→ **Required work**: Write the next few comments of the forum thread about amd64 microarchitecture levels in Go, picking up after its final reply.

→ **Source document**:
════

How much do amd64 microarchitecture levels help in Go?

(lemire.me)

63 points | by zdw 1 day ago

13 comments

seddonm1 8 hours ago
I would be interested to know if there is a method similar to this one in Rust [0] that allows a single binary to support multiple optimization levels depending on the executing CPU? It feels wasteful to not enable these optimizations but I don't really want to force a user to choose between a complex feature matrix.
[0] https://github.com/ronnychevalier/cargo-multivers
[-]
- SkiFire13 6 hours ago
  Note that you can do this yourself manually for single pieces of code by using `is_x86_feature_detected` [0]
  [0] https://doc.rust-lang.org/stable/std/macro.is_x86_feature_de...
- mikepurvis 7 hours ago
  I've long been surprised there isn't more multiversion stuff built right into every language compiler; I would have thought Intel would be very motivated to get more binaries lighting up the features they add to their expensive top line CPUs.
  But yeah no, on the whole cost of the checks and duplicated binary size aren't seen as worth it, so instead it's piecemeal implementations mostly in numeric packages like eigen and lapack.
  [-]
  - Someone 7 hours ago
    > so instead it's piecemeal implementations mostly in numeric packages like eigen and lapack.
    Because that’s where the user-noticeable gains can be made. Using popcount in code you run once is going to shave off, maybe, 100 cycles. That isn’t worth the extra cycles of that approach.
    Also, FTA: “and arguably the whole scheme should be replaced by finer-grained feature detection”. Such feature detection would lead to a combinatorial explosion of different binaries.
    Finally, where it really matters, it’s not only a matter of recompiling the same code. For optimal performance, you also want to change loop unrolling strategy, stride count, etc.
    [-]
    - seddonm1 6 hours ago
      Based on the now-deprecated Clear Linux it does seem that these optimizations add up [0] and so maybe we should be considering them more broadly?
      [0] https://www.phoronix.com/review/clear-linux-48p-ubuntu/6
      [-]
      - Someone 2 hours ago
        AFAIK, that wasn’t solely a matter of picking the optimal compilation flags. It also included profile-guided optimizations and kernel tweaks.
        [-]
        XorNot 2 hours ago
        Doesn't that get into the domain of a distro like Gentoo though? (Or sort of Nix as well) - rebuild everything to precisely target your actual architecture.
        [-]
        monster_truck 56 minutes ago
        Yes, and the maximally performant configurations are at odds with a usefully hardened security posture. This only gets more true as time goes on and additional mitigations pile up.

════

→ **Saved entries**:

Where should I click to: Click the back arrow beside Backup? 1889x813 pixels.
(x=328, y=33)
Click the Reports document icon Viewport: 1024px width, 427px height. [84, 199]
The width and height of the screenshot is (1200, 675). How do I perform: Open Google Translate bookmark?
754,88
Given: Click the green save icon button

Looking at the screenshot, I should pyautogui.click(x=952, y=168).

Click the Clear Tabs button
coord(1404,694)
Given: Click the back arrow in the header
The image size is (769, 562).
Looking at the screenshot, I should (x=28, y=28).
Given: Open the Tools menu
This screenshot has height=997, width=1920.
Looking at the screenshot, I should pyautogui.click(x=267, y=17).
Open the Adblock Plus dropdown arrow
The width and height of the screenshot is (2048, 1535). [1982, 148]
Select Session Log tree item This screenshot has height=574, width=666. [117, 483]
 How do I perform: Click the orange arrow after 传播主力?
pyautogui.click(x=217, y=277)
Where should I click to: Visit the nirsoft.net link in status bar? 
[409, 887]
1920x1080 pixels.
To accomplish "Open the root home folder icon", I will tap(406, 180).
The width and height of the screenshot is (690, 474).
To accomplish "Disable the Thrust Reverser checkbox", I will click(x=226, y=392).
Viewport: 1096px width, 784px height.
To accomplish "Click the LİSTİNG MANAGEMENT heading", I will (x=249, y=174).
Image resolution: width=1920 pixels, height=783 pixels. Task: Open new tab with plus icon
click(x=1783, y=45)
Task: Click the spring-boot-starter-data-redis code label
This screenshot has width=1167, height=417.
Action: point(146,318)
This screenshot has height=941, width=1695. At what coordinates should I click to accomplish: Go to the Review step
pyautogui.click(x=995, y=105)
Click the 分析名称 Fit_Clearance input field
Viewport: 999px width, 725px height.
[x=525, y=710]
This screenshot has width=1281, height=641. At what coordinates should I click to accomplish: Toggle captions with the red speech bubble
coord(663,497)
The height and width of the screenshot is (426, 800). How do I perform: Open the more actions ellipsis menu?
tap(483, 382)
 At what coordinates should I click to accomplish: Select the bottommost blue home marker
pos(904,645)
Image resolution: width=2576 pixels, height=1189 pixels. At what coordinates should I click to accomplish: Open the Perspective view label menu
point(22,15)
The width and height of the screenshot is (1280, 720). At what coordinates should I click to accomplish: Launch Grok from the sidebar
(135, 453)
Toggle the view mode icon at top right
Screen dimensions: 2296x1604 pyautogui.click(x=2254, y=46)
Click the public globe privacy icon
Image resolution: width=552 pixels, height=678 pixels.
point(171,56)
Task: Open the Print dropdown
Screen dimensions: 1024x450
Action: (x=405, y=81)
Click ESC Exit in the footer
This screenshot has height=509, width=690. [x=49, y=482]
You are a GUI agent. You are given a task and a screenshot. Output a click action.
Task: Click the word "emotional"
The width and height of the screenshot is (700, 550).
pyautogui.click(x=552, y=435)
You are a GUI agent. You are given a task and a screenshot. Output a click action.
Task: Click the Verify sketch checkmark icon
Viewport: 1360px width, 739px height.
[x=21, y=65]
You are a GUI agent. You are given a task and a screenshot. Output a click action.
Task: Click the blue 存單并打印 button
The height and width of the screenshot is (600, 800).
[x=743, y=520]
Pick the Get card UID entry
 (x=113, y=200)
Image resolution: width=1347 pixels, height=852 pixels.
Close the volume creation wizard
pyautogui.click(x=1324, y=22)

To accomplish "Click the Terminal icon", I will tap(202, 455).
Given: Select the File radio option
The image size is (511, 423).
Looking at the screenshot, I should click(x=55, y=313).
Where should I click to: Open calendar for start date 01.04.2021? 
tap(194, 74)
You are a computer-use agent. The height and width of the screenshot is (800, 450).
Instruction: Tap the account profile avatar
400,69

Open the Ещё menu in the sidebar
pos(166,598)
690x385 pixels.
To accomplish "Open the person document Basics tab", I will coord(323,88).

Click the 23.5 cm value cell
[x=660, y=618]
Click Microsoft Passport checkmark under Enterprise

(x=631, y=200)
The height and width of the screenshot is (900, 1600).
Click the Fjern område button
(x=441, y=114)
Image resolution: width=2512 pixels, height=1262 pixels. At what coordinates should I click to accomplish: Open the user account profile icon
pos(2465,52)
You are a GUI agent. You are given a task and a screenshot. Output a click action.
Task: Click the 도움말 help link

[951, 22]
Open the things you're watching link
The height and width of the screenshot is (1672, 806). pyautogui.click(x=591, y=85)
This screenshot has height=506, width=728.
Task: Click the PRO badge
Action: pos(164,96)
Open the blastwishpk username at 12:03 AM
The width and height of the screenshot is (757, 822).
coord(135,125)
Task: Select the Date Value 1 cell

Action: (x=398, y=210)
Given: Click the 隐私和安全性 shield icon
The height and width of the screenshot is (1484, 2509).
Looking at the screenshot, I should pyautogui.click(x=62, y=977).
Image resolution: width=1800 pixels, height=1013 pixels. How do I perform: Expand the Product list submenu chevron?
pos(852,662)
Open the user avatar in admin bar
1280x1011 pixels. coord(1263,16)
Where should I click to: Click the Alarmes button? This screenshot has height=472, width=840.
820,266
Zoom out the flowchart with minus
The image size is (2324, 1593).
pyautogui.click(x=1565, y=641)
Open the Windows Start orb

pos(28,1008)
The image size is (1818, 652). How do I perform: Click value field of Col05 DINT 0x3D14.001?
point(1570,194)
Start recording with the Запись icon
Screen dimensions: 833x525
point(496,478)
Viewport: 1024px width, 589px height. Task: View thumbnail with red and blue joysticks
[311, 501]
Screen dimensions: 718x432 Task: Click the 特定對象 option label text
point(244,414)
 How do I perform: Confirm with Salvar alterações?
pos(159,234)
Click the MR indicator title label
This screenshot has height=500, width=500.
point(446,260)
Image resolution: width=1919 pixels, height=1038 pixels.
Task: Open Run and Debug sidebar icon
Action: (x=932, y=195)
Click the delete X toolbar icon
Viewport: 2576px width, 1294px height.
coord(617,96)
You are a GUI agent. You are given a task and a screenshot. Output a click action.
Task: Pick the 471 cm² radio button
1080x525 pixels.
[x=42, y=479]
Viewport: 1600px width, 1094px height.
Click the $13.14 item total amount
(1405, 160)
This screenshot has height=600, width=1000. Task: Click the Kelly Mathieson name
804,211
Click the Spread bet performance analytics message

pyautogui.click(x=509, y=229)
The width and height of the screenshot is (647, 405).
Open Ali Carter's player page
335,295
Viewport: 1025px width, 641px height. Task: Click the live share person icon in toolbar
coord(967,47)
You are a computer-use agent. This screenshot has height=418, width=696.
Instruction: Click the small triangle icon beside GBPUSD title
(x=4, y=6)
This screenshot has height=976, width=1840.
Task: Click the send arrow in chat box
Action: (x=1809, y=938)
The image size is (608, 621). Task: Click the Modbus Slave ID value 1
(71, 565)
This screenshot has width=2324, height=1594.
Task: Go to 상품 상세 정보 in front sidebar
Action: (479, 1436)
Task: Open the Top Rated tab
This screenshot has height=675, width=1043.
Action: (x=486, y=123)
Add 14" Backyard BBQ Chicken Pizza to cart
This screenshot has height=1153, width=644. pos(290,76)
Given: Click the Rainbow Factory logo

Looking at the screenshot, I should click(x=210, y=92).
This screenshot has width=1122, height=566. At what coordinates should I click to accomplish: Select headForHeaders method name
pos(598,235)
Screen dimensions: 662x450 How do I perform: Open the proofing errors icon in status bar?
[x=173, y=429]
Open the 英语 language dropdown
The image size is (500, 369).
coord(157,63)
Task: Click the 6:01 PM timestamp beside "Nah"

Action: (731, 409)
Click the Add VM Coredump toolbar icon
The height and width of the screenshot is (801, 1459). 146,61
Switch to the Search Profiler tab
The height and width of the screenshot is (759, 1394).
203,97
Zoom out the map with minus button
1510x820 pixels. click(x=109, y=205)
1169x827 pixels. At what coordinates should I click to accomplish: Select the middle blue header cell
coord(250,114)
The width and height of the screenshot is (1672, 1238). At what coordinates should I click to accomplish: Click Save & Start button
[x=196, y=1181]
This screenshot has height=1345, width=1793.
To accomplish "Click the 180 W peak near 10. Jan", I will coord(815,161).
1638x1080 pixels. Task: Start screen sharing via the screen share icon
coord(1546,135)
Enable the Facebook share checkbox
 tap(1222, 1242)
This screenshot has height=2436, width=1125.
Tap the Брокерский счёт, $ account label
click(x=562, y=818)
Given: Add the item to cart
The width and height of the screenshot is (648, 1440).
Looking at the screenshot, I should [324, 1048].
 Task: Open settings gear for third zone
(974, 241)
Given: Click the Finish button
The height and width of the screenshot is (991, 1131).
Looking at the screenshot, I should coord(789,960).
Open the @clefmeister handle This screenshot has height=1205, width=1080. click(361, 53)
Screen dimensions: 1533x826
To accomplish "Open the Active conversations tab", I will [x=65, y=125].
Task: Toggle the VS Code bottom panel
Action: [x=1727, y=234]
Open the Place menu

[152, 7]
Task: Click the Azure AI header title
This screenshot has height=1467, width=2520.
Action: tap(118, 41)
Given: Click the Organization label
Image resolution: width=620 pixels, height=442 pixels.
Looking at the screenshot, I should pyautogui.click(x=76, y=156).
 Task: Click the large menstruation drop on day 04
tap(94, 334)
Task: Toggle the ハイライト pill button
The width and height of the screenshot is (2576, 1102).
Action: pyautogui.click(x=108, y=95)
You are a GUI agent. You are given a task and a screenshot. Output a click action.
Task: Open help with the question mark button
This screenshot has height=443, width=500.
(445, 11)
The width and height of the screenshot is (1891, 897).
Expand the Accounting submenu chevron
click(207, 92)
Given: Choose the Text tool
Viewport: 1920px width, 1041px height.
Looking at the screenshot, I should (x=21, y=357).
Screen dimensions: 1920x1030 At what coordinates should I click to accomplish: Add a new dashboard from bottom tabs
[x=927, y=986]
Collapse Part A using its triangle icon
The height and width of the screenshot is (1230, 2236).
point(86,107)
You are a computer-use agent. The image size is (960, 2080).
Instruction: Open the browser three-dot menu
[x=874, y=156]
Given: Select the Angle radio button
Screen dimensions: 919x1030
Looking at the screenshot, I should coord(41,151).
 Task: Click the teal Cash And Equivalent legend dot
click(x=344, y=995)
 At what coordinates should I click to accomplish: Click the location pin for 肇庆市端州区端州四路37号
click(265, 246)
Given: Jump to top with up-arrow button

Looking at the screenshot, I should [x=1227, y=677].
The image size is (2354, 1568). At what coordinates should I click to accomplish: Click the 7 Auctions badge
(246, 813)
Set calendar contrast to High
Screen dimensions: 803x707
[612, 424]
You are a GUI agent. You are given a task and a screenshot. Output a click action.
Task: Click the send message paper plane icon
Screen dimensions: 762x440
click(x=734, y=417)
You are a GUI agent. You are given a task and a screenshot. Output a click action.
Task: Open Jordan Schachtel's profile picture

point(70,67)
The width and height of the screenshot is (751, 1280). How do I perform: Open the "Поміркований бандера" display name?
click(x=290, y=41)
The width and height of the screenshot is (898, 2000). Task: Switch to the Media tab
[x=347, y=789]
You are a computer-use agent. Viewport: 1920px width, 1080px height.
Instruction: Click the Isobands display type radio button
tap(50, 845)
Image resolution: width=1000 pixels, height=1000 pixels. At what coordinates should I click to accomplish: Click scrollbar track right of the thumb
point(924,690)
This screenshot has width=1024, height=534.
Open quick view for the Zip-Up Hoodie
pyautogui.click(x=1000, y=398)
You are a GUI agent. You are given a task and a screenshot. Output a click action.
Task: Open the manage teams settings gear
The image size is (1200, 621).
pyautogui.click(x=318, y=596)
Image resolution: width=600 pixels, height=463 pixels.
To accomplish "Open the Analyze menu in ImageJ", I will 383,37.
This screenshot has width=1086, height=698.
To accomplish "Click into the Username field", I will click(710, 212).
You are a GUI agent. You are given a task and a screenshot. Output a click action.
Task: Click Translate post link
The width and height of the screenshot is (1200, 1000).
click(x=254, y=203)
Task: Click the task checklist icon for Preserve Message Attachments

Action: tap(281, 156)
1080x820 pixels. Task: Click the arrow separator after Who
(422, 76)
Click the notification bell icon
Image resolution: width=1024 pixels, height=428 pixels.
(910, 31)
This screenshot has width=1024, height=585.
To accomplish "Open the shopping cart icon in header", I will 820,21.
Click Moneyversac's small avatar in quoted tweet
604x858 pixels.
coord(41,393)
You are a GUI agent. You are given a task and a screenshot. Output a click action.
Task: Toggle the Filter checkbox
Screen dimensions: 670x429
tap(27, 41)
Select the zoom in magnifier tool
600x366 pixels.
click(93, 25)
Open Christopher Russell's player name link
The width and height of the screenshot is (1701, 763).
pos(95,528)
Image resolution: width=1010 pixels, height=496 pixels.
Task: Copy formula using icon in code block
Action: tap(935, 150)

════

→ **Written reply**:
    - fweimer 4 hours ago
      POPCNT is an interesting example. Runtime dispatch (with a conditional branch) would actually make sense for it because it's comparatively difficult to implement from scratch. PDEP and PEXT might be similar (but I don't think compilers pattern-match for it, unlike POPCNT). AArch64 uses localized run-time dispatch extensively because LL/SC atomics are so very bad on current cores, but there isn't anything comparable in the x86-64 space (POPCNT isn't that frequent).
      For many other things, like using a YMM register to copy a 32-byte struct or a variable shift, run-time dispatch just not make sense. You will only see a benefit if you generate this code unconditionally. For FMA, you wouldn't even get bit-identical output, leading to testing concerns.
    - throawayonthe 5 hours ago
      > Also, FTA: “and arguably the whole scheme should be replaced by finer-grained feature detection”. Such feature detection would lead to a combinatorial explosion of different binaries.
      the thread is about runtime detection tbf
      [-]
      - Someone 3 hours ago
        I see I wasn’t clear enough. The tool I discussed generates multiple binaries and then packs all of them into a single binary. I was referring to the former.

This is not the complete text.